Use of space-time models to investigate the stability of patterns of disease

Abstract

Background: The use of Bayesian hierarchical spatial models has become widespread in disease mapping and ecologic studies of health-environment associations. In this type of study, the data are typically aggregated over an extensive time period, thus neglecting the time dimension. The output of purely spatial disease mapping studies is therefore the average spatial pattern of risk over the period analyzed, but the results do not inform about, for example, whether a high average risk was sustained over time or changed over time.

Objective: We investigated how including the time dimension in disease-mapping models strengthens the epidemiologic interpretation of the overall pattern of risk.

Methods: We discuss a class of Bayesian hierarchical models that simultaneously characterize and estimate the stable spatial and temporal patterns as well as departures from these stable components. We show how useful rules for classifying areas as stable can be constructed based on the posterior distribution of the space-time interactions. We carry out a simulation study to investigate the sensitivity and specificity of the decision rules we propose, and we illustrate our approach in a case study of congenital anomalies in England.

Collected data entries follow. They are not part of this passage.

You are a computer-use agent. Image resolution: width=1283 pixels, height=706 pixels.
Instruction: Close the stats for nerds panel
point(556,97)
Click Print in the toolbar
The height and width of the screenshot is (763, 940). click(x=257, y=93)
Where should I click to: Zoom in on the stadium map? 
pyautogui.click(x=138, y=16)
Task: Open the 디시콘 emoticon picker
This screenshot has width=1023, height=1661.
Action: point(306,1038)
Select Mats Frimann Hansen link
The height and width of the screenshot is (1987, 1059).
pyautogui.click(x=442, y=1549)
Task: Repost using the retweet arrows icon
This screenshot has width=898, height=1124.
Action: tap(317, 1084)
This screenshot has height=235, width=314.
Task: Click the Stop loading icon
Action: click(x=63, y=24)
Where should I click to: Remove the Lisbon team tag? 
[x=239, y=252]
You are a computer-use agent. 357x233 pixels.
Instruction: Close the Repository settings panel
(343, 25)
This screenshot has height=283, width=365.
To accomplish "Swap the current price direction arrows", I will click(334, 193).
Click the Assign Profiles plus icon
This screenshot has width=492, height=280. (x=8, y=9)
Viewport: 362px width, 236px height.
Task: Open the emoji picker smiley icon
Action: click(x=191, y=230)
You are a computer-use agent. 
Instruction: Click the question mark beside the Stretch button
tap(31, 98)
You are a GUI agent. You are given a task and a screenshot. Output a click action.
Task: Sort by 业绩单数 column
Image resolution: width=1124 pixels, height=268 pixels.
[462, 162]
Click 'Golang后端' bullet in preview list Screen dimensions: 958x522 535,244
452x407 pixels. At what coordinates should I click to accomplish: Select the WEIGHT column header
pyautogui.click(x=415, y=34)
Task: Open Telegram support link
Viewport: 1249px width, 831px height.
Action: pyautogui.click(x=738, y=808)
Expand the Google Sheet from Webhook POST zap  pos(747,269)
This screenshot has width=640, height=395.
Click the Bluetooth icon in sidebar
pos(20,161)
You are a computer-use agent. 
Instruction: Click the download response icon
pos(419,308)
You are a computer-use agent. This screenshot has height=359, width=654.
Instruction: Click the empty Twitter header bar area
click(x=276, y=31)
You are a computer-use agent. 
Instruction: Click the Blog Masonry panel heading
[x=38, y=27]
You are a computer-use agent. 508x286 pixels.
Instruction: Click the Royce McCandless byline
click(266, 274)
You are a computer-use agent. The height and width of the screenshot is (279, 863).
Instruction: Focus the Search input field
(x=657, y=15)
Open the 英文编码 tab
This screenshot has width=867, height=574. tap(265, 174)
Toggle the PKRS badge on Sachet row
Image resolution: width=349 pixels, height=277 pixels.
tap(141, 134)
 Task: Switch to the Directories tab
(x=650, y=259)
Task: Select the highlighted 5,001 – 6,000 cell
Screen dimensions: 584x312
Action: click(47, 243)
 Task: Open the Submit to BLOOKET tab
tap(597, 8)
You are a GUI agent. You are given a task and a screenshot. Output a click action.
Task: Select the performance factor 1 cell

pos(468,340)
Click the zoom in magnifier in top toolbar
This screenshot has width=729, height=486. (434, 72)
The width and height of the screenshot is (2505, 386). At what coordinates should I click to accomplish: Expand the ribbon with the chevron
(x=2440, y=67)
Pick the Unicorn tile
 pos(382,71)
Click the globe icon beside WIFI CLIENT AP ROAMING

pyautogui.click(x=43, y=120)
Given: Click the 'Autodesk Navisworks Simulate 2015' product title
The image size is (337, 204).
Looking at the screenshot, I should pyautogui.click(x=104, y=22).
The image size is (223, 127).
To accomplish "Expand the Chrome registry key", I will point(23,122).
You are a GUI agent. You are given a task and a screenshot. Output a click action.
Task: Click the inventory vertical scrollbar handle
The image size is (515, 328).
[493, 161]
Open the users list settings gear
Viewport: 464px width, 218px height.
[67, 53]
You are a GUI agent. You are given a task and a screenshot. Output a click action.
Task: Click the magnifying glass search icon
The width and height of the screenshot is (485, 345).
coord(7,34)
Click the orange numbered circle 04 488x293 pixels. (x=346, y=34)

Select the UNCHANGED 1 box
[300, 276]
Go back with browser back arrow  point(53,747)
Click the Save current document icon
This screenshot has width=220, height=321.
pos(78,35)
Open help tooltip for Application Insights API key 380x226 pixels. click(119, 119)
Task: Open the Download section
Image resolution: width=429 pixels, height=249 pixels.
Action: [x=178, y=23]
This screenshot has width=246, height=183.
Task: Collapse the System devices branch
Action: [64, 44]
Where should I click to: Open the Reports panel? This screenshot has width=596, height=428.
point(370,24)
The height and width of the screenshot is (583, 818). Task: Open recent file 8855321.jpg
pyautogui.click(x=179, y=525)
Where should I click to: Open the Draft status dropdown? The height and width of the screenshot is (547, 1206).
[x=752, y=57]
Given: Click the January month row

Results: Our results confirm that extending hierarchical disease-mapping models to models that simultaneously consider space and time leads to a number of benefits in terms of interpretation and potential for detection of localized excesses.

Keywords: Bayesian hierarchical models; congenital anomalies; disease mapping; mixture models; space-time interactions; stable disease patterns.

Figure 1

Grid of variable-size squares covering England (lilac), and squares considered for the simulation study (green).

Figure 2

(A) Risk profiles of the unmodified squares compared with those modified under each variance case, represented on the probability scale. (B–D) ORs on the logarithmic scale (risk pattern profiles, M₈ case): (B) 10 most “atypical” estimated profiles in the reference case (expanded scale); (C and D) estimated risk profiles for 10 randomly selected areas classified as “atypical” using rule 1 in the medium-variance (C) and high-variance (D) cases for the M₈ scenario.

Figure 3

Box plots of the posterior median of the empirical standard deviations of the space time interactions when we modeled ν_it as a mixture of two normals: M₂₀ (A), M₈ (B), and M₁ (C) scenarios. (D) Box plot of the empirical standard deviations using an exchangeable normal model for the space–time interactions.

Figure 4

ROC curves (A and B) and curves of false-negative and false-positive rates (C and D) associated with rule 1 (A and C) and rule 2 (B and D) for the M₈ scenario.

Figure 5

Maps of unadjusted (A) and adjusted (B) spatial risks for the case study. Overimposed with blue borders are the areas classified as “atypical” using rule 1.

Figure 6

Estimated main time trend in the case study (A), and estimated risk profiles of the clusters of “atypical” areas according to rules 1 (B) and 2 (C) in the case study.